The framing story of Worlds’ End is told by Brant Tucker, who crashed his co-driver’s car in the storm during a business trip to Chicago, made his way to the inn for shelter and recovery, and listened to the stories there. But we discover at the end of the book that he’s—in that other great English-language storytelling tradition—telling this tale to a bartender.
That’s four levels of nested story—Veltis’s, Hermas’s, Petrefax’s, Tucker’s—all of which are part of the larger Sandman story that Gaiman is telling. And I suppose—with Gaiman as the fifth—there’s a sixth level in that I’m telling it to you. Nesting stories in this way lets us look outward from the story we’re reading to the story we’re living, and to the idea that some day this might be part of another tale we’re telling.
Around the campfire, after he’s spoken of Mistress Veltis and her withered hand, Hermas invites Petrefax to tell a story, but the young man declines: “I have no stories to tell. I have done nothing. I have met no strangers, visited no foreign lands, witnessed no miracles;I have no tales.” Later, of course, this admission becomes part of Petrefax’s story. There’s an injunction here to live, and in living to gather stories. (Much like the moral imperative of the harpies in Philip Pullman’s His Dark Materials: “Tell them stories. … They need the truth. That’s what nourishes them. You must tell them true stories, and everything will be well.”)
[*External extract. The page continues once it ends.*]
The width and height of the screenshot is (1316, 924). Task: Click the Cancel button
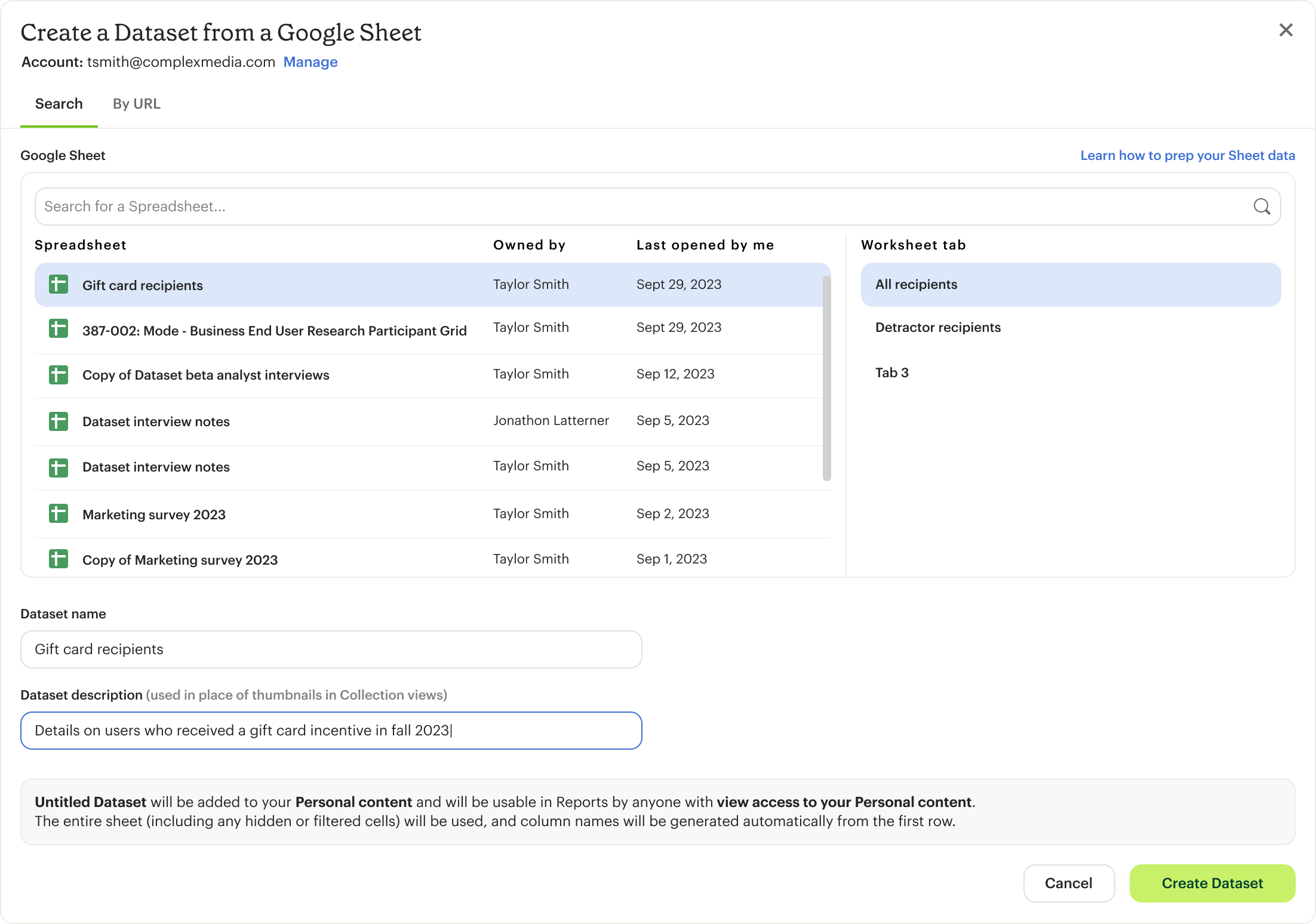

But it’s deeper than that: Petrefax sees his life as that of a normal young man, yet to us, not citizens of Litharge or of any necropolis, Petrefax’s life is far form ordinary:
I know cosmetics and taxidermy, and masonry, and all the funerary arts…
I can build a catafalque or make a paper wreath or boil a skull as well as any prentice in the necropolis.”
Gaiman shows us the mundane in the fantastical, and in doing so invites us to see the reverse. I think that’s central to Gaiman’s view of fantasy. It’s always grounded. The Endless are as old as time, but they bicker and fight as much as any family. People see wonders but never speak of them.
Death, Dream’s sister, meets everyone with the same respect and interest and love. The most touching moment in the series—adapted perfectly in the TV version—sees her taking an ageing violinist. It’s such a beautiful portrait of this character who we only meet for two pages. In this tiny space we understand him almost as well as anyone else we meet in the story.
The story of the Sandman features monsters, gods, ghosts, and demons, and always we see their humanity and their flaws. But when we meet people we see every one as unique. Gaiman puts all these beings on the same level to reinforce an important truth: There is no such thing as an ordinary life.